We’re allocating each of you a musician, they said,
we want you to compose something for
their instrument – anything you’d like – and they’ll perform it.
One hour! Then we’ll come back and show and tell.
Ever done anything like that, Ava?
You have to understand that trying or enjoying was a
fault back then. A weakness,
so it’s not like we were buzzing –
chair tipped back, tie short and fat, covert
mascara, lip gloss, gum.
I went to my assigned classroom purposefully dumb.

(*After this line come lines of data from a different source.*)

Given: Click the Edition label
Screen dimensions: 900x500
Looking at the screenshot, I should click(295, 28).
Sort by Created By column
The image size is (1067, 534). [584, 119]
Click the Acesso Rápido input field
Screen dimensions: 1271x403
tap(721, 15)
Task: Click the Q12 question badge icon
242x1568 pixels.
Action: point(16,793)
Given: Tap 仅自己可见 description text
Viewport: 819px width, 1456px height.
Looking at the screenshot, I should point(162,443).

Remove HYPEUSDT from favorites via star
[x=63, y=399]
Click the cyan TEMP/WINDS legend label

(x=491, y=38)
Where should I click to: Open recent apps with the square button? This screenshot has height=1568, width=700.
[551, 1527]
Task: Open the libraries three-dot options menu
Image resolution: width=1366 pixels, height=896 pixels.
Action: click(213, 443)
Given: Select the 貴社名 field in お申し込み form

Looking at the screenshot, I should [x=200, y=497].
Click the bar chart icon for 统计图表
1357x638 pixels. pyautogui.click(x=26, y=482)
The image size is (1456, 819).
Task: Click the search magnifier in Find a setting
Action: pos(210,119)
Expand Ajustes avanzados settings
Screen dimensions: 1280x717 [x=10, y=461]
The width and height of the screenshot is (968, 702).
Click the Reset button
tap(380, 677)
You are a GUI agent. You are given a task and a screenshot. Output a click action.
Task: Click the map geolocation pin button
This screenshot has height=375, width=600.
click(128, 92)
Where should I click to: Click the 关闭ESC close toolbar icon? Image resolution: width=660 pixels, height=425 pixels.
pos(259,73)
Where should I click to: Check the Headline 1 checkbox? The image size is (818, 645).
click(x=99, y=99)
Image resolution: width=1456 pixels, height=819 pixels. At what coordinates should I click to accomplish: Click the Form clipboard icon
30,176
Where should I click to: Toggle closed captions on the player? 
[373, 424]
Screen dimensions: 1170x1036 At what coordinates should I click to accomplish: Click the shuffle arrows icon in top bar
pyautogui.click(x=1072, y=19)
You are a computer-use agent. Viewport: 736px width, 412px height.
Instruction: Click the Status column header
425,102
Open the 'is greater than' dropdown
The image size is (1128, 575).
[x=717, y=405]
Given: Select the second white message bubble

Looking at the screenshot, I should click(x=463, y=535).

Waiting for me was a man – large, red-
haired, red-bearded, smiling.
I couldn’t see a horn or drum or violin.
What do you play? I asked him and he laughed,
I’m a baritone, he said.
I’d hoped to get the flute, of course.
I could hear the other students in the other rooms,
constructing melodies with clarinets and cellos.
What do I do with you? I asked.
He handed me a sheet of paper with blank staves.
Just write the notes, and write some words beside
them, and if you want vibrato draw a squiggly line, and if
you want me to be loud or soft, or to crescendo – write it
in, don’t worry about the proper symbols.
He was nice. Which made it worse.
It felt too intimate to put words in this large man’s mouth.
I sat, head down,
pretended to sketch out ideas
while he sat at a distance, emanating warmth.
I felt grim and stupid.
The conductor poked his head around the door,
five-minute warning!
I needed words.
I had the exam anthology in my bag, I
opened it at random on a poem – took the first phrase
that stood out –
green tigering the gold.
Neutral enough, I thought –
what could anyone accuse me of liking?